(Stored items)
- - -

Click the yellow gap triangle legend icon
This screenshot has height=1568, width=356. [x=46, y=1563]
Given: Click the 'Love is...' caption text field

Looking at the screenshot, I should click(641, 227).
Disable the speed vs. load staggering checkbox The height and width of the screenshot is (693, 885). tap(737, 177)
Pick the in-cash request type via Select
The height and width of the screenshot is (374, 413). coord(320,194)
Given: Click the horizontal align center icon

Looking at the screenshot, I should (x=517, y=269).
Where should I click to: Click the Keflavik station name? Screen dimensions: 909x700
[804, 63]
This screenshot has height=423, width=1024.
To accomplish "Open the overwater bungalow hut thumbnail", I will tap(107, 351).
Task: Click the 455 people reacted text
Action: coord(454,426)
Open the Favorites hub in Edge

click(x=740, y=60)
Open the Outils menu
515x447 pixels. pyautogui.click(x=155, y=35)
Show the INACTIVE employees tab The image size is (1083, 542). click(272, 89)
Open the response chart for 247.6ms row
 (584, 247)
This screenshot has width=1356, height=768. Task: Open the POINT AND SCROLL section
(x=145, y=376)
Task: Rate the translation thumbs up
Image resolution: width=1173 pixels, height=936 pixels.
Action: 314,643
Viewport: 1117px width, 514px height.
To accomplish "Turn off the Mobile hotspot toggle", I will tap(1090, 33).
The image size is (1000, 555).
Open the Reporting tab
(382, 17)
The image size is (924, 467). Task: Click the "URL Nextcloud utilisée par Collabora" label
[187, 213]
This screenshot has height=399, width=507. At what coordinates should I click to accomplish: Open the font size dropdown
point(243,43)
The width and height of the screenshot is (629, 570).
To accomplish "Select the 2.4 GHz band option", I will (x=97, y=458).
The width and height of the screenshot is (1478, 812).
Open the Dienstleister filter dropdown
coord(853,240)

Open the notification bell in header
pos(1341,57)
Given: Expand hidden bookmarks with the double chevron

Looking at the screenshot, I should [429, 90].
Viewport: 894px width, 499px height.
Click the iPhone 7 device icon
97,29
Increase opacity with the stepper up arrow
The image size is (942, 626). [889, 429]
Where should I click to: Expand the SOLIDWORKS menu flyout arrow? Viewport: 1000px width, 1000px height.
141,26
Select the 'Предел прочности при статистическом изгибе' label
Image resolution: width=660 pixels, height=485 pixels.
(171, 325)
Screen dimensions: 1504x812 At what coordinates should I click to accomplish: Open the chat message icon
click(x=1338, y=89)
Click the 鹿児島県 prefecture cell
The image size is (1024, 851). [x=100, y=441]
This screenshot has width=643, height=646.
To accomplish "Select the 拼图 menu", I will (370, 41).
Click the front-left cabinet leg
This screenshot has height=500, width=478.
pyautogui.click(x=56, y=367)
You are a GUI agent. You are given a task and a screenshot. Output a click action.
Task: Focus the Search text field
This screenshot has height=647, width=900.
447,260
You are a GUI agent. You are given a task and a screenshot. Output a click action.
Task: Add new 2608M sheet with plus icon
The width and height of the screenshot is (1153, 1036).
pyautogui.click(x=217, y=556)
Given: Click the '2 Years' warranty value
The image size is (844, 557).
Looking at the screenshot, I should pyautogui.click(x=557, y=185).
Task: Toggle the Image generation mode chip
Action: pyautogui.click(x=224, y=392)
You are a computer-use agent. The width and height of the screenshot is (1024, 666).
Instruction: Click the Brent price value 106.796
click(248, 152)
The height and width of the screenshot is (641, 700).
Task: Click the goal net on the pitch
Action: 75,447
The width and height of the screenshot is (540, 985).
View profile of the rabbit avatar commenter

- - -

■ TASK ITEM
Transcribe the records above exactly, beginning at the line that contains "This screenshot has width=643, height=646." and ending with the line that contains "Given: Click the '2 Years' warranty value", both included, and nothing else.

■ EXERCISE RESULT
This screenshot has width=643, height=646.
To accomplish "Select the 拼图 menu", I will (370, 41).
Click the front-left cabinet leg
This screenshot has height=500, width=478.
pyautogui.click(x=56, y=367)
You are a GUI agent. You are given a task and a screenshot. Output a click action.
Task: Focus the Search text field
This screenshot has height=647, width=900.
447,260
You are a GUI agent. You are given a task and a screenshot. Output a click action.
Task: Add new 2608M sheet with plus icon
The width and height of the screenshot is (1153, 1036).
pyautogui.click(x=217, y=556)
Given: Click the '2 Years' warranty value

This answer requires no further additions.